# What is needed
In the evacuation text, what are the five Ps of evacuation?

# Reading passage
_ _ _
Five Ps of evacuation
Traveling Toddlers has been talking about planning and unplanned traveling, but we also may have to deal with unplanned emergency or evacuation. So, if you have to evacuate, remember the five Ps of evacuation – people, prescriptions, papers, personal needs, and priceless items.
People are the most important factor to consider. Make a family disaster plan, so everyone will know where to check-in when a disaster occurs. Experts say to have a distant place or phone that everyone can call in case of an emergency. When an emergency occurs, local phone traffic may be limited, and it may be easier to reach someone far away. Ensure that everyone in the family knows whom to call, and remember that even when the signal isn’t strong enough for a cell phone call to go through, it may be possible to text. Make sure everyone knows whom to contact and what that number is.
Prescriptions are also important. Make sure you don’t forget your medicine when you evacuate. Leaving your medicine behind may place your health at risk at a time you can least afford it, and you might have difficulties getting medicines replaced. Prescriptions should be organized and easy to grab in case of an evacuation.
Important legal papers will be needed, so make sure yours are handy. Birth certificates, car registrations, health insurance cards, proof of insurance, and social security cards can all be replaced, but it takes time. Make sure yours are in an easy-to-reach file that you can grab as you evacuate. Some people keep their important papers in a portable file box. If you keep yours in a file cabinet or certain drawer in the desk, make sure they are in the same file, so you don’t have to rifle through lots of paperwork as you head out the door. Phone numbers and policies of insurance companies will be extremely important in case you have to file a claim after an emergency.
_ _ _
# Stored data

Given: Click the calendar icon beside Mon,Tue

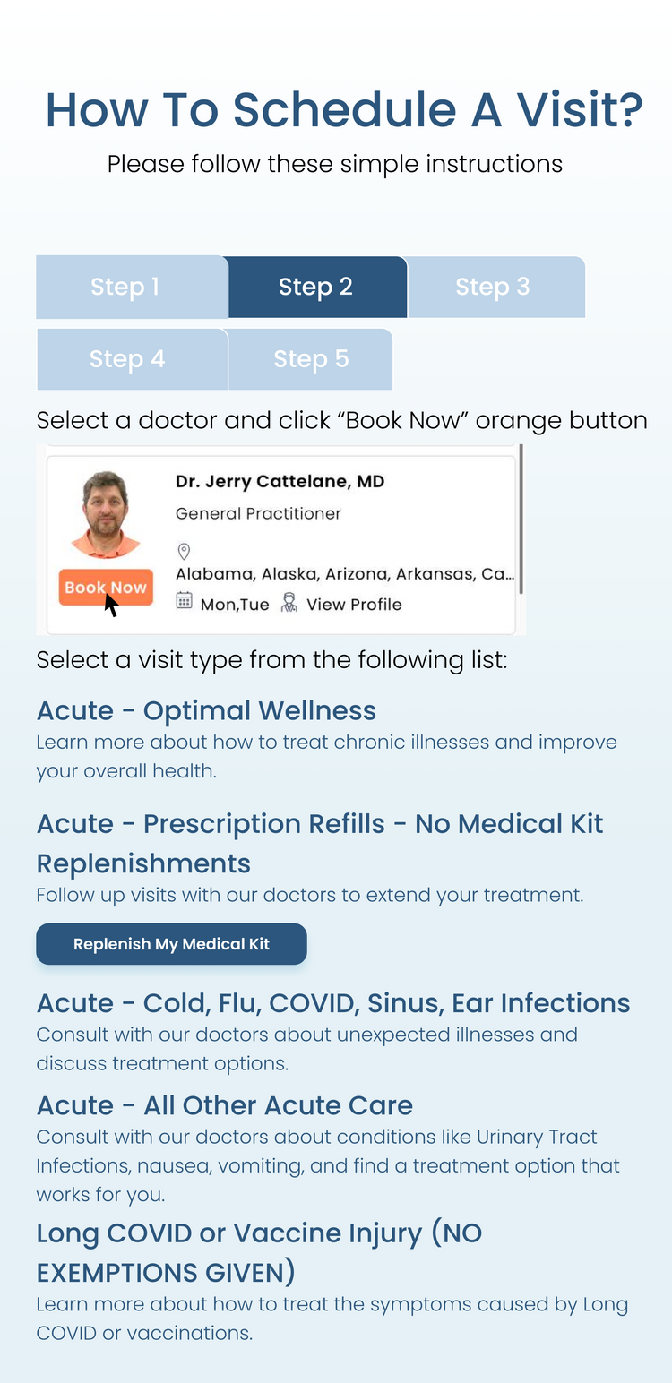Looking at the screenshot, I should coord(184,601).
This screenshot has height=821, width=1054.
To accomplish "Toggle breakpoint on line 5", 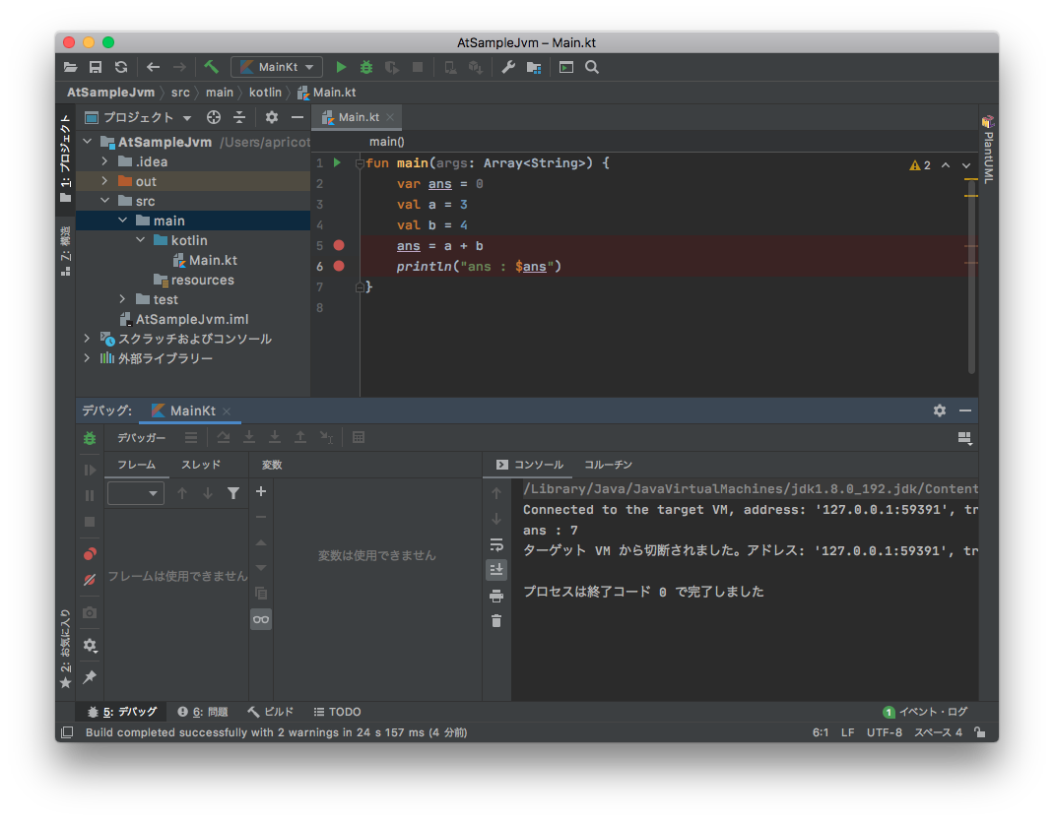I will 339,245.
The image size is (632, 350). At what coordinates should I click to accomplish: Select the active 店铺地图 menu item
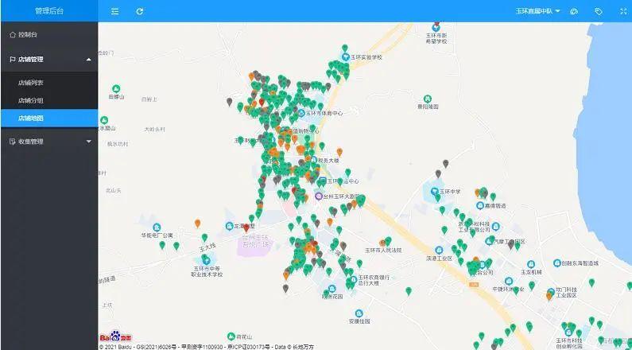click(x=31, y=118)
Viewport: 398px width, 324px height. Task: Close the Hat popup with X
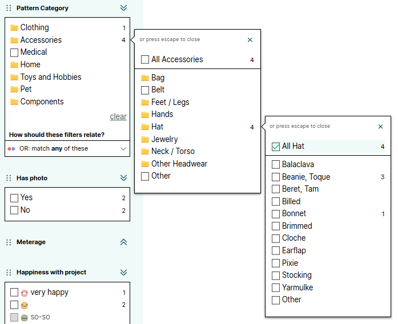coord(381,127)
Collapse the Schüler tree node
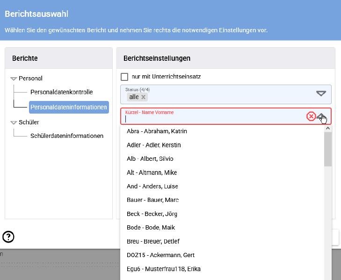This screenshot has height=280, width=341. tap(14, 122)
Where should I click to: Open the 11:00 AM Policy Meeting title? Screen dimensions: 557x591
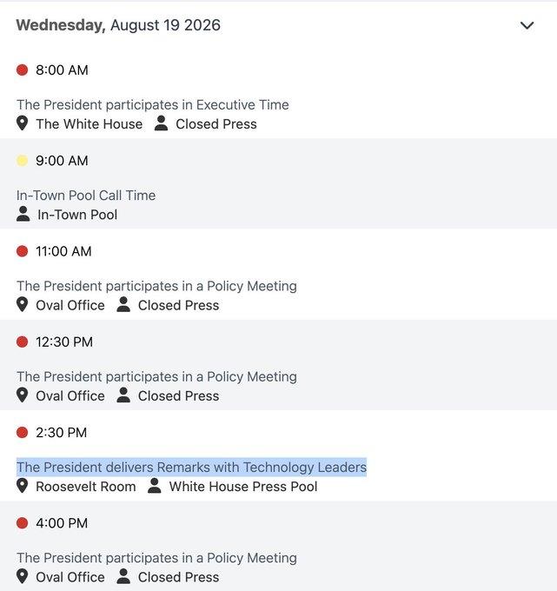pos(156,286)
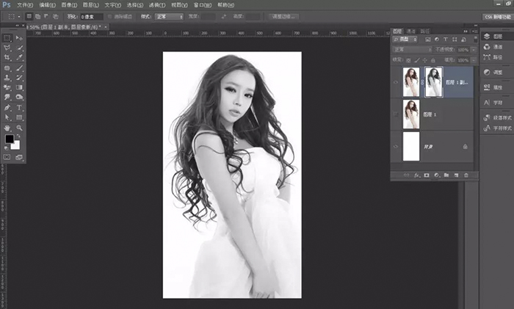Screen dimensions: 514x309
Task: Select the Zoom tool in toolbox
Action: (x=19, y=128)
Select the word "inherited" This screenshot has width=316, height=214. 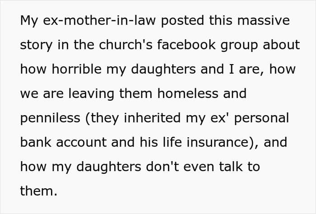pos(152,118)
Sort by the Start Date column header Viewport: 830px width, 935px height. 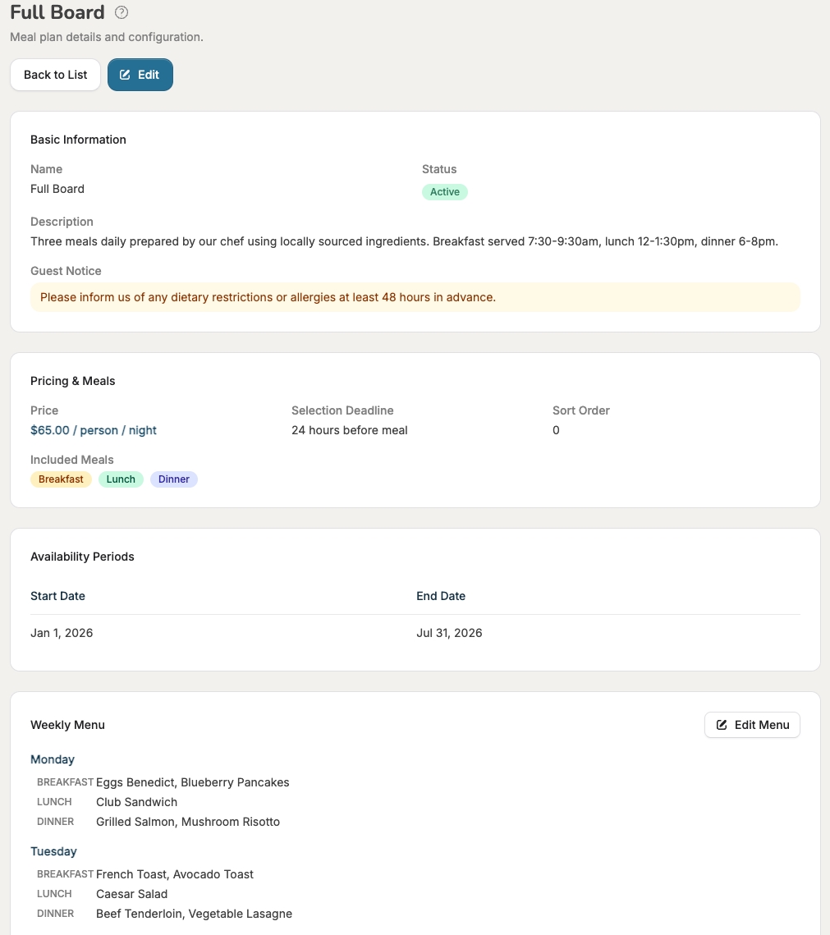[57, 596]
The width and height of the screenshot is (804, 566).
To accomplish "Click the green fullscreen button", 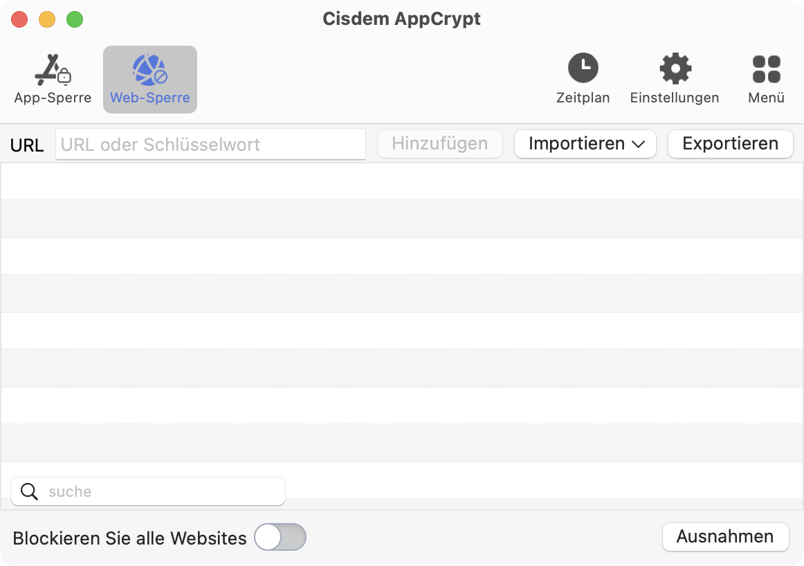I will [x=75, y=19].
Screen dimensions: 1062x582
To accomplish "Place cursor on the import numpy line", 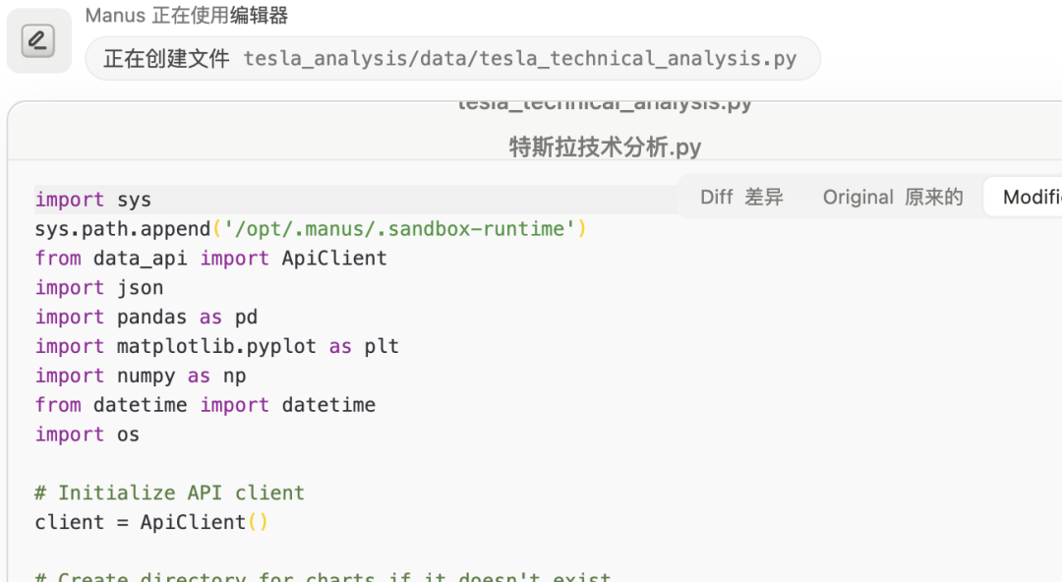I will 140,377.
_ _ _
# Answer to this task
People, prescriptions, papers, personal needs, and priceless items.